> ASSIGNMENT: Retype the records exactly.

> RECORDS SHOWN:
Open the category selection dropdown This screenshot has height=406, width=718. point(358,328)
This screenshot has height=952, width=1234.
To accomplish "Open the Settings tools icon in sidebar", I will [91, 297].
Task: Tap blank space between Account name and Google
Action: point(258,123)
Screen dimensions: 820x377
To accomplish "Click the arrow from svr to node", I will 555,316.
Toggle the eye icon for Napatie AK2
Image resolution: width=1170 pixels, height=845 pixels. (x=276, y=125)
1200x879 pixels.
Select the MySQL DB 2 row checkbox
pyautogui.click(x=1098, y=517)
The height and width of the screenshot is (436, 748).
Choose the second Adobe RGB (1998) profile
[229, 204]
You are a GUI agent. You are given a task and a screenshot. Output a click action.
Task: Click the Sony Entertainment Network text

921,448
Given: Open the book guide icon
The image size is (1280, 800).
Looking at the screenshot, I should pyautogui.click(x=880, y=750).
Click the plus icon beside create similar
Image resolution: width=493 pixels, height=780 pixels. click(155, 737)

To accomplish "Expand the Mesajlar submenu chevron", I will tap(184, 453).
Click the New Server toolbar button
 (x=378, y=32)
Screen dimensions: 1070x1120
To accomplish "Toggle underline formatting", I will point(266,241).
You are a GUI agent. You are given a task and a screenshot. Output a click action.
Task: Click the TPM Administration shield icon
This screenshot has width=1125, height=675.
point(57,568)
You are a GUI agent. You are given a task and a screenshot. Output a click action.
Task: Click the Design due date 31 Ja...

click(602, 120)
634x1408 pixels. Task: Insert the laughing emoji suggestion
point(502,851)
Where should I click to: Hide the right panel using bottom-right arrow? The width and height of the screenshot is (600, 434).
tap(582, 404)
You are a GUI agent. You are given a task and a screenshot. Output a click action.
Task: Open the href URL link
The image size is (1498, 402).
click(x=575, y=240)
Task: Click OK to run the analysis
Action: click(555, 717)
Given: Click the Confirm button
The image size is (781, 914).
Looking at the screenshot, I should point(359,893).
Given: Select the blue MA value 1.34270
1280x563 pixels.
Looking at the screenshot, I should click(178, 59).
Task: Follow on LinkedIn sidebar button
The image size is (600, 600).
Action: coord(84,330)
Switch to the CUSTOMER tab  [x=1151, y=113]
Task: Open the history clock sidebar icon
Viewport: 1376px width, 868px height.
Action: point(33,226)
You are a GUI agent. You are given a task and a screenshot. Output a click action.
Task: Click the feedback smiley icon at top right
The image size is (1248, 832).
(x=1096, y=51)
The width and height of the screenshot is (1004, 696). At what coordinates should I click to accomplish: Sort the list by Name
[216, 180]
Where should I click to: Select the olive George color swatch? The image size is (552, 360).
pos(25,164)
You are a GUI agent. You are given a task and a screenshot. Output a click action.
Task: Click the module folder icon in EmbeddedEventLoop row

> YOUR RESPONSE:
Open the category selection dropdown This screenshot has height=406, width=718. point(358,328)
This screenshot has height=952, width=1234.
To accomplish "Open the Settings tools icon in sidebar", I will [91, 297].
Task: Tap blank space between Account name and Google
Action: point(258,123)
Screen dimensions: 820x377
To accomplish "Click the arrow from svr to node", I will 555,316.
Toggle the eye icon for Napatie AK2
Image resolution: width=1170 pixels, height=845 pixels. (x=276, y=125)
1200x879 pixels.
Select the MySQL DB 2 row checkbox
pyautogui.click(x=1098, y=517)
The height and width of the screenshot is (436, 748).
Choose the second Adobe RGB (1998) profile
[229, 204]
You are a GUI agent. You are given a task and a screenshot. Output a click action.
Task: Click the Sony Entertainment Network text

921,448
Given: Open the book guide icon
The image size is (1280, 800).
Looking at the screenshot, I should pyautogui.click(x=880, y=750).
Click the plus icon beside create similar
Image resolution: width=493 pixels, height=780 pixels. click(155, 737)

To accomplish "Expand the Mesajlar submenu chevron", I will tap(184, 453).
Click the New Server toolbar button
 (x=378, y=32)
Screen dimensions: 1070x1120
To accomplish "Toggle underline formatting", I will point(266,241).
You are a GUI agent. You are given a task and a screenshot. Output a click action.
Task: Click the TPM Administration shield icon
This screenshot has width=1125, height=675.
point(57,568)
You are a GUI agent. You are given a task and a screenshot. Output a click action.
Task: Click the Design due date 31 Ja...

click(602, 120)
634x1408 pixels. Task: Insert the laughing emoji suggestion
point(502,851)
Where should I click to: Hide the right panel using bottom-right arrow? The width and height of the screenshot is (600, 434).
tap(582, 404)
You are a GUI agent. You are given a task and a screenshot. Output a click action.
Task: Open the href URL link
The image size is (1498, 402).
click(x=575, y=240)
Task: Click OK to run the analysis
Action: click(555, 717)
Given: Click the Confirm button
The image size is (781, 914).
Looking at the screenshot, I should point(359,893).
Given: Select the blue MA value 1.34270
1280x563 pixels.
Looking at the screenshot, I should click(178, 59).
Task: Follow on LinkedIn sidebar button
The image size is (600, 600).
Action: coord(84,330)
Switch to the CUSTOMER tab  [x=1151, y=113]
Task: Open the history clock sidebar icon
Viewport: 1376px width, 868px height.
Action: point(33,226)
You are a GUI agent. You are given a task and a screenshot. Output a click action.
Task: Click the feedback smiley icon at top right
The image size is (1248, 832).
(x=1096, y=51)
The width and height of the screenshot is (1004, 696). At what coordinates should I click to accomplish: Sort the list by Name
[216, 180]
Where should I click to: Select the olive George color swatch? The image size is (552, 360).
pos(25,164)
You are a GUI agent. You are given a task and a screenshot. Output a click action.
Task: Click the module folder icon in EmbeddedEventLoop row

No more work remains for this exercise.